Despite the failed Warner takeover, analysts are optimistic for Netflix – and now see the streaming giant even better protected from AI risks.
• Netflix foregoes Warner deal – focus on core business
• Analysts raise rating to “Overweight”
• According to experts, the streaming giant is now better protected against AI risks
The streaming giant Netflix is currently providing new confidence on Wall Street. Analysts now see a failed billion-dollar takeover as a positive signal. After Netflix abandoned its planned acquisition of Warner Bros. Discovery, several experts have improved their views on the stock. The major US bank JPMorgan was particularly clear.
Analysts relieved at the end of the billion dollar deal
Netflix had submitted a takeover offer worth around $82 billion for Warner Bros. Discovery. However, the deal was met with criticism from many market observers. Several analysts considered the transaction too expensive and strategically unnecessary.
As TipRanks reported, among others, JPMorgan was so critical of the plans that the bank temporarily suspended its analysis reporting on Netflix. After the streaming company finally dropped the plan, JPMorgan resumed coverage – and immediately upgraded the stock. Analysts raised the rating to Overweight and set a price target of $120. This means they see 26.48 percent upside potential compared to the last closing price of $94.88 (as of March 11, 2026).
JPMorgan analyst Doug Anmuth sees the change in strategy as clearly positive. Netflix continues to be a healthy organic growth story, even without a major takeover.
Advertising business, content and international users as growth drivers
In a note to customers, Anmuth cited several factors that support further growth, according to TipRanks. Netflix has an “under-monetized” advertising business that can be exploited more in the future. The streaming provider also has a strong pipeline of content that attracts new subscribers and retains existing users.
Analysts also see structural advantages. According to Investopedia, JPMorgan experts point to Netflix’s leading position in the streaming market and its growing international subscriber business as important drivers for future share price gains.
Why Netflix is better protected from AI risks, according to analysts
What is particularly interesting, however, is the analysts’ assessment of artificial intelligence. While many technology companies are currently investing heavily in AI and at the same time investors fear possible disruptions, the JPMorgan experts see Netflix as comparatively well positioned.

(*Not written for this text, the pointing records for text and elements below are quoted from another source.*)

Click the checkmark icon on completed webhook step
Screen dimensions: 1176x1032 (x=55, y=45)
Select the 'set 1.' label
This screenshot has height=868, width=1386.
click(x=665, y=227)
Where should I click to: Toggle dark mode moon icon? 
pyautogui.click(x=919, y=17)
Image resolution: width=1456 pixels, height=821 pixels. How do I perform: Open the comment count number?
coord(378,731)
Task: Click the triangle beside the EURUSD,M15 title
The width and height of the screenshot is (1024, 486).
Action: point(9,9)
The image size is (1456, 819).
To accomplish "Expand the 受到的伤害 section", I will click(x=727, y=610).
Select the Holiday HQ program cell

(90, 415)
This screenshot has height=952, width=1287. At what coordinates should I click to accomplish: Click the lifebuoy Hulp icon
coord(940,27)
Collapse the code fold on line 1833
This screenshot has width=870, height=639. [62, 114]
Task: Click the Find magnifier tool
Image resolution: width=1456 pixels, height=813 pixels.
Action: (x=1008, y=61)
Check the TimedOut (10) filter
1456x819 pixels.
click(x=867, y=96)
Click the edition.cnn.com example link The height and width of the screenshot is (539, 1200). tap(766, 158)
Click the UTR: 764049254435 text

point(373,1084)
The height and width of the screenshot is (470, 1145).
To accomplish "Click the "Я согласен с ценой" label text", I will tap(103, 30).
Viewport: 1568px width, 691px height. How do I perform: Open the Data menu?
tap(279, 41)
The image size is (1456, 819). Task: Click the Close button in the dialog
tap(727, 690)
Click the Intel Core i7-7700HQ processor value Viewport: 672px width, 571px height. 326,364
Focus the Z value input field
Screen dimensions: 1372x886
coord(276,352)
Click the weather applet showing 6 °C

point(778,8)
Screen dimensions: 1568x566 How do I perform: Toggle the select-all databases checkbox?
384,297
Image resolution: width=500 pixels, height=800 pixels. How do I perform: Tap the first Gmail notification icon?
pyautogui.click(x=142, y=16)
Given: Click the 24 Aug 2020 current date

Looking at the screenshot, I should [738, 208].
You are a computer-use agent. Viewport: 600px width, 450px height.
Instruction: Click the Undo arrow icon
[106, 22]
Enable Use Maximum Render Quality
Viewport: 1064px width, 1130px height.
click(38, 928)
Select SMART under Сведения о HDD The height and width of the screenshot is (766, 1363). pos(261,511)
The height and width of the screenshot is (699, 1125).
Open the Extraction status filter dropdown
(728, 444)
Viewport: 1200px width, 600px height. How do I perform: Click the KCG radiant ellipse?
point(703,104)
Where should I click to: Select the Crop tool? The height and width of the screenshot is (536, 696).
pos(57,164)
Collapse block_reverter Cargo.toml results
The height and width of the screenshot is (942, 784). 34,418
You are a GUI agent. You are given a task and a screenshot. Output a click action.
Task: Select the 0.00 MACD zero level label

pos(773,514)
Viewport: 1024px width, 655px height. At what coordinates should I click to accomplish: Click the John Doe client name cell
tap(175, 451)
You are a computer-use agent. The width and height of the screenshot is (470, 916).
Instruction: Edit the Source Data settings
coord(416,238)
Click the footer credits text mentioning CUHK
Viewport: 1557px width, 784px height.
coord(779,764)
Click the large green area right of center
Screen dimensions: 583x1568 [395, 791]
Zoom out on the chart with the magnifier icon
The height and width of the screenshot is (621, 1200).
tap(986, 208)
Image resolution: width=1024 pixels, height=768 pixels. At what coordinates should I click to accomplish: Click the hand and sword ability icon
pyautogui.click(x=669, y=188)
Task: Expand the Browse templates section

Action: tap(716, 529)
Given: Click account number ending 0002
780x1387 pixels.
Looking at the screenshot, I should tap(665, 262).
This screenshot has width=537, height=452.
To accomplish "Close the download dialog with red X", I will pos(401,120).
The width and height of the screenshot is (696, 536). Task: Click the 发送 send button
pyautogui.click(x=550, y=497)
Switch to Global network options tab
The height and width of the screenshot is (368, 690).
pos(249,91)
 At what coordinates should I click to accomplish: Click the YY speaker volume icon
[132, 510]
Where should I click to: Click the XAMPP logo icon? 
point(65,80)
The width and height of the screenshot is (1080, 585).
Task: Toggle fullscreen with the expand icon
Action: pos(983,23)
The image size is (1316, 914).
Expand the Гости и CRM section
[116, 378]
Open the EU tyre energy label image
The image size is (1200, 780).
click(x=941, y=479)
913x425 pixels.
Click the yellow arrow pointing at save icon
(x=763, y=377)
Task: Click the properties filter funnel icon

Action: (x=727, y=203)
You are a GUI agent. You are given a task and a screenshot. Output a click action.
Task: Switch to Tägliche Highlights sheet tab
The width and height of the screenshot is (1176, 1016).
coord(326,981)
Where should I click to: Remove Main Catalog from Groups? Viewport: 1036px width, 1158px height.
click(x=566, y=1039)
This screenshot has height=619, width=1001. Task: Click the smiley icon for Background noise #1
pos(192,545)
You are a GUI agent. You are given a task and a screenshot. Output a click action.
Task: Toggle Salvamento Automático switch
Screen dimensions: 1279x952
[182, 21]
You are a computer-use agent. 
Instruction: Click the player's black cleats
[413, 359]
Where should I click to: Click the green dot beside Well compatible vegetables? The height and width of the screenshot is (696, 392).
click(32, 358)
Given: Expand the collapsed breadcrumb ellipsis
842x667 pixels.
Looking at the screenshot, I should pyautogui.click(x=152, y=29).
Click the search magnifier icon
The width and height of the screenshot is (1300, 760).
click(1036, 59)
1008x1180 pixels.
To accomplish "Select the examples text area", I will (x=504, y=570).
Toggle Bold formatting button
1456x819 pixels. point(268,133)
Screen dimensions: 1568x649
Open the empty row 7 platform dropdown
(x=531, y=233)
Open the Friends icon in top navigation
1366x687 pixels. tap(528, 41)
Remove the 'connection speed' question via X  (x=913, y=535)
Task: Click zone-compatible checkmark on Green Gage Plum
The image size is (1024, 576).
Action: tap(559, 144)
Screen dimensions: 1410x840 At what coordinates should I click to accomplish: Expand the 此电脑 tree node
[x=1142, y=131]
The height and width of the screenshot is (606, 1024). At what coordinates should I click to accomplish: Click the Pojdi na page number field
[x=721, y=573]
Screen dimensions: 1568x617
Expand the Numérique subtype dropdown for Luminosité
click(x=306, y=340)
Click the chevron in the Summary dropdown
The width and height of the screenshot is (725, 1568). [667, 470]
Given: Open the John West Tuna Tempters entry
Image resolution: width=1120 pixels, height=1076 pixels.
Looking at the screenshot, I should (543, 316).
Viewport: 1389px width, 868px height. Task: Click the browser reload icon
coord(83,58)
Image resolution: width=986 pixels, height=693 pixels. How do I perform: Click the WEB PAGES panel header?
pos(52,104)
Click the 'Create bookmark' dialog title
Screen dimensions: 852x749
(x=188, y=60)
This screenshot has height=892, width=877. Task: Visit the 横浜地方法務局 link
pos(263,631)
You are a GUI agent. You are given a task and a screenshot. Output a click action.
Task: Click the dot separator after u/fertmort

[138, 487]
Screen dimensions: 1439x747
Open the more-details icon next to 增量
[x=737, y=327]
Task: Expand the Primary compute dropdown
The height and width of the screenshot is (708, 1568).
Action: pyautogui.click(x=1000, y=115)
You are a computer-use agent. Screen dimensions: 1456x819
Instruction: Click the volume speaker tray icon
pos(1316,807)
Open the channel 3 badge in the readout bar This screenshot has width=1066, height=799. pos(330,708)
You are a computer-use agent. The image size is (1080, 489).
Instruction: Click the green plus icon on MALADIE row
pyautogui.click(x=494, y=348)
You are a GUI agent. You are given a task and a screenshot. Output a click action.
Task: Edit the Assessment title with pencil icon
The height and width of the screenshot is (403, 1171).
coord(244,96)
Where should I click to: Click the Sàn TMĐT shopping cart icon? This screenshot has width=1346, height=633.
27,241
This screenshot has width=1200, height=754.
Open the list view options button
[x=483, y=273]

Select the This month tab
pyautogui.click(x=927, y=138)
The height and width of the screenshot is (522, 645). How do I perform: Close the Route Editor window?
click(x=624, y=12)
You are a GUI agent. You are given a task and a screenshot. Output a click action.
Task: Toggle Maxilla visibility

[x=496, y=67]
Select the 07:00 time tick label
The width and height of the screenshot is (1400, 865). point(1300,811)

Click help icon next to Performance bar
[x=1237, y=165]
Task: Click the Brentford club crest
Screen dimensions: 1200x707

According to Investopedia, the analysts write: “We believe that storytelling and talent will remain crucial protective moats that ultimately protect Netflix better against the risk of AI disruption than transactional business models.”
At the same time, the increasing use of AI could even help the streaming provider, according to JPMorgan. Artificial intelligence could lead to, among other things, better content discovery and personalization, more effective advertising solutions and lower production costs, it is said.
Analysts see further price potential for Netflix shares
The market also seems to view the change in strategy positively. Since Netflix abandoned its takeover plans for Warner Bros. Discovery on February 26, 2026, the share price has risen by a good 12 percent (as of the closing price on March 11, 2026).
Overall, analyst sentiment remains positive. According to TipRanks, 31 of 41 Wall Street analysts recommend buying Netflix shares, while ten experts recommend holding – there are currently no sell recommendations. The average price target is $114.51, which continues to signal an upside potential of around 20 percent (as of March 11, 2026).
For investors, the failed mega-deal could potentially prove to be a stroke of luck in retrospect. Instead of investing billions in a risky takeover, Netflix is now focusing more on its core business – and that’s exactly what is currently convincing many analysts on Wall Street.